Un mercato dei dati non personali è possibile
All’interno dello studio che abbiamo appena esplorato, sono inserite svariate raccomandazioni finali da tener a mente per l’evoluzione futura dell’utilizzo di dati non personali, dirette in primis agli Stati membri:
- è fondamentale che vengano sviluppati strumenti per il monitoraggio dei progressi e l’identificazione tempestiva dei problemi per le attività di digitalizzazione; questa raccomandazione è cruciale sia per le imprese che per la pubblica amministrazione: per le imprese, ciò significa migliorare l’efficienza operativa e ottimizzare l’uso dei dati non personali – per la pubblica amministrazione, la capacità di monitorare i progressi è essenziale per garantire il buon governo e l’efficacia delle politiche pubbliche;
- bisogna sviluppare incentivi positivi e mitigare i disincentivi per le organizzazioni al fine di condividere i loro dati non personali, anche per il tramite di modelli di compensazione; le imprese possono beneficiare dall’adozione di modelli di compensazione che riconoscano il valore dei dati condivisi e forniscono incentivi economici o altre forme di riconoscimento; la pubblica amministrazione può incentivare la condivisione dei dati non personali semplificando i processi e riducendo gli oneri amministrativi associati – la chiave è trovare un equilibrio tra l’incentivazione e la regolamentazione;
- bisogna condurre ulteriori studi e un allineamento dei modelli di compensazione tra le diverse norme esistenti; gli studi approfonditi e l’allineamento dei modelli di compensazione tra le diverse norme esistenti sono essenziali per ottenere coerenza e chiarezza, e sarà particolarmente utile per le imprese che operano in settori diversi e che devono rispettare normative specifiche; la pubblica amministrazione potrà trarre beneficio dall’allineamento delle norme esistenti per agevolare la condivisione dei dati tra le varie entità della P.A. e i settori del comparto;
- bisogna estendere su una scala più ampia le disposizioni proposte nel Data Act che forniscono un modello utile per la standardizzazione; ciò significa che le imprese e la pubblica amministrazione, anche tra loro, potranno adottare standard comuni per la condivisione e l’uso dei dati e ne semplificherà le operazioni, promuovendo l’interoperabilità tra diverse piattaforme e servizi, oltre che nello scambio pubblico-privato;
- bisogna redigere raccomandazioni e linee guida più specifiche per gli Stati membri in merito alla mancanza di competenza in ambito di dati; la mancanza di competenza in materia di dati è una sfida significativa, considerato lo stato attuale.

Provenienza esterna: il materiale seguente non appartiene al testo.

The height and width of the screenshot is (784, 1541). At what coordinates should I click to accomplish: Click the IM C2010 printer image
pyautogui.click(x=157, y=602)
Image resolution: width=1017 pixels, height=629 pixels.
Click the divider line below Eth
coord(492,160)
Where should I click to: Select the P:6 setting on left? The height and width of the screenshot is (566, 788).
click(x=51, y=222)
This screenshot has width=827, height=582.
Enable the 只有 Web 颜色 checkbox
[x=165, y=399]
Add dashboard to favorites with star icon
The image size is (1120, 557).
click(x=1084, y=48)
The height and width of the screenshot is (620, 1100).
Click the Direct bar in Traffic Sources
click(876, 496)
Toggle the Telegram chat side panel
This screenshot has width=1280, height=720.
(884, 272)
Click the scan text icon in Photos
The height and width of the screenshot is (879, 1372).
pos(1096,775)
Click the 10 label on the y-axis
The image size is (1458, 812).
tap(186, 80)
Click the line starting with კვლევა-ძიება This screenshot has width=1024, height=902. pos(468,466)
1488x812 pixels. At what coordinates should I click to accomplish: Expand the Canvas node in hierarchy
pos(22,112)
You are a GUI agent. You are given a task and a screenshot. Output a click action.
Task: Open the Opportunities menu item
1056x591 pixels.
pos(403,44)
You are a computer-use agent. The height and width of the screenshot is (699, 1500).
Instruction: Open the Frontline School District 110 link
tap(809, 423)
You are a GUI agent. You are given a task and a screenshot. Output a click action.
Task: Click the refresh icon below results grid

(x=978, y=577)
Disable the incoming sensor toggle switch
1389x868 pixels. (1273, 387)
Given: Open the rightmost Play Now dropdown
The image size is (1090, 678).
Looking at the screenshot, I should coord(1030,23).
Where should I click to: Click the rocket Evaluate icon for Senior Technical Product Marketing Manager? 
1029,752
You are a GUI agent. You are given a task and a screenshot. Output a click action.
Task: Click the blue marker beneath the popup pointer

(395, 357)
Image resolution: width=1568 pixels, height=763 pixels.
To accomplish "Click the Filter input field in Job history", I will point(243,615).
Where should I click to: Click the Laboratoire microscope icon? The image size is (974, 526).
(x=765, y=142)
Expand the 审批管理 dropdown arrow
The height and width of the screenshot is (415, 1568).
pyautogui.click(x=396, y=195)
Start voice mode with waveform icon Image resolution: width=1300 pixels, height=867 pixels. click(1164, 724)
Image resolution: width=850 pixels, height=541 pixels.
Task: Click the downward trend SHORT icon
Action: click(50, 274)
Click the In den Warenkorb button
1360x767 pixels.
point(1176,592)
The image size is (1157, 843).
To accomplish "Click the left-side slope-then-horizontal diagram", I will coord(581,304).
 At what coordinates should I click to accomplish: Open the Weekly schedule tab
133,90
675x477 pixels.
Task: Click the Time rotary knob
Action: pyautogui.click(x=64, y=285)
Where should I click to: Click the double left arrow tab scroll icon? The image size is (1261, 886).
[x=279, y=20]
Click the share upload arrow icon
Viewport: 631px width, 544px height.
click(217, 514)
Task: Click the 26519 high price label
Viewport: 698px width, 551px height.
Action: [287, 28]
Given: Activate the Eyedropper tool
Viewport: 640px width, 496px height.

Non possiamo che aggiungere che il potenziale dei dati non personali sarà fondamentale humus, tra l’altro, per lo sviluppo di compiuti sfruttamenti dell’intelligenza artificiale, sia a scopi privati che – ancor più e per il benessere generale – che pubblici (pensiamo allo sviluppo concreto delle Smart Cities in Europa).
L’agenda di tutti gli Stati europei dovrebbe avere un focus specifico sui temi e le raccomandazioni appena esposti: se è vero che la normativa sarà giocoforza europea ed armonizzata, saranno comunque gli Stati a dover rendere concrete molte delle misure e incentivi prospettati.
L’Italia non pare all’avanguardia sullo scacchiere internazionale per un compiuto sfruttamento dei dati, non è troppo tardi per adottare azioni che invertano la rotta, anche grazie alle indicazioni di studi come quello qui trattato.
La data economy è già qui, molto lavoro è ancora da fare.